Я достала фотографию своих двух детей, Памелы и Макса, которую всегда ношу с собой. Она обвела их силуэты пальцем, постукивая по карточке старческим ногтем.
– Какие славные!
Прощаясь, я попросила ее не вставать, но она все равно поднялась и легонько ухватилась за мой рукав, чтобы удержаться на ногах. Окинула меня ласковым, пытливым взглядом.
– Береги себя.
– И вы тоже. – Я посмотрела на нее с нежностью.
Она глубоко вздохнула, и по ее телу прокатилась дрожь – слабый след какой-то застарелой боли, которая утихла прежде, чем она ее почувствовала.
– У тебя ее глаза, – сказала она.
– Да.
– Наверное, тебе все время об этом говорят.

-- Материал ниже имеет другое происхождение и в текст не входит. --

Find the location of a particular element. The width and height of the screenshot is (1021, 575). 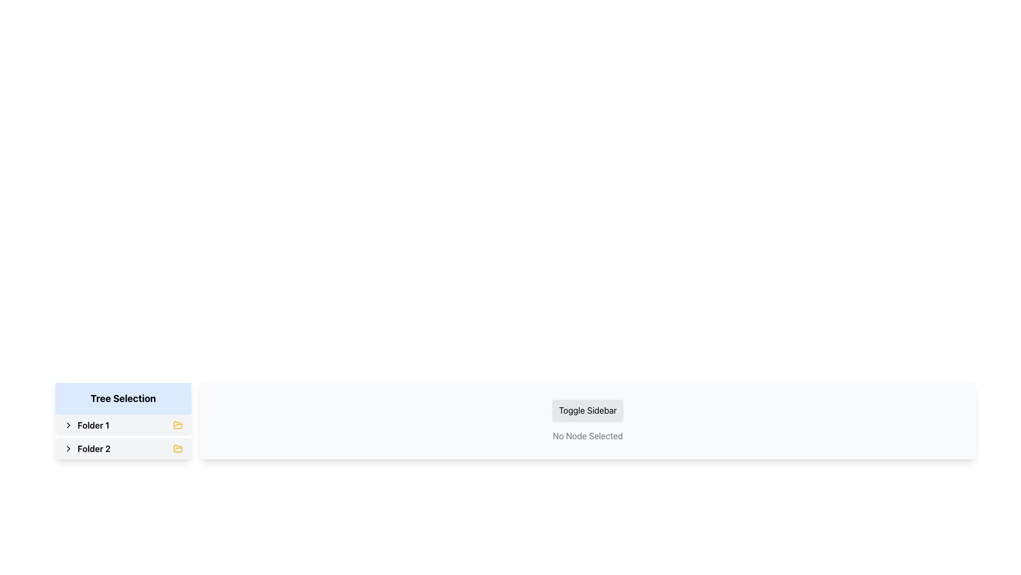

the open folder icon with a yellow outline located at the right end of the 'Folder 2' entry in the Tree Selection list is located at coordinates (178, 448).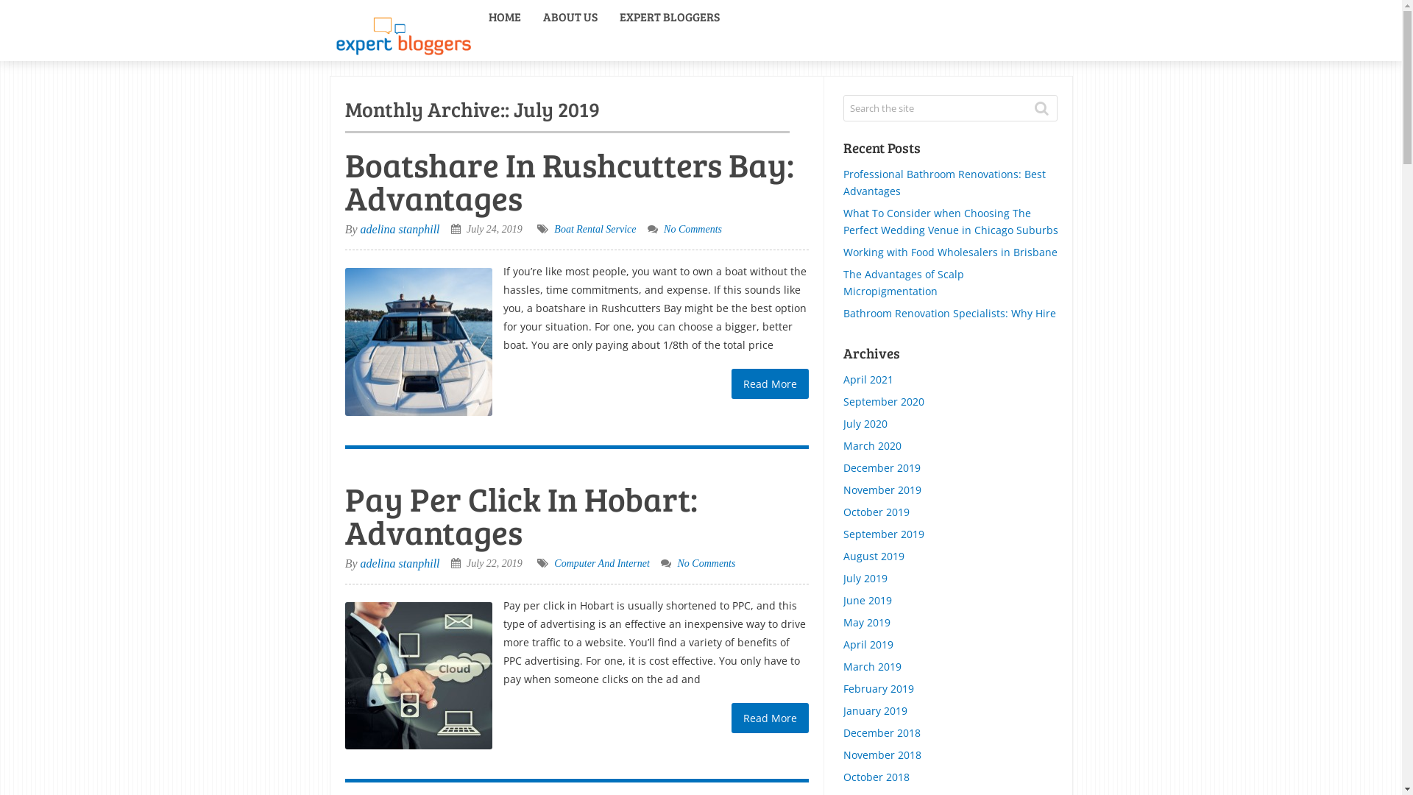 The width and height of the screenshot is (1413, 795). What do you see at coordinates (869, 643) in the screenshot?
I see `'April 2019'` at bounding box center [869, 643].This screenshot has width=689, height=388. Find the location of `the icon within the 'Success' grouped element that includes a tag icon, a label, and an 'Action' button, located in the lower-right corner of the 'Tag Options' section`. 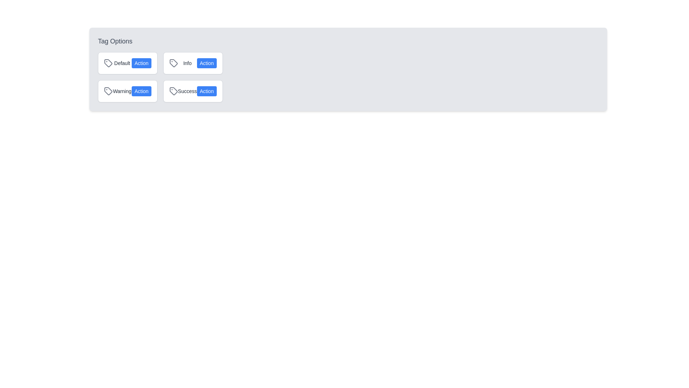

В мае 1948 года Кэтрин Оделл приехала с «Пробудившейся» на Бродвей. В Саутгемптоне она поднялась на борт корабля «Куин Мэри»; кинохроника «Пате ньюс» запечатлела ее стоящей на палубе.
Для нее в отеле «Уолдорф-Астория» сняли номер на шесть недель, которые превратились в двадцать три. В первые дни ей предоставили знакомиться с городом в одиночестве, но спектакль нравился публике, и отношение к ней изменилось. Ее начали приглашать на ужины. Нобби заключил сделку с американским агентством, и несколько хозяек нью-йоркских салонов взяли ее под крыло, водили на встречи с актерами и на выставки, на утренний шопинг и на послеобеденный кофе.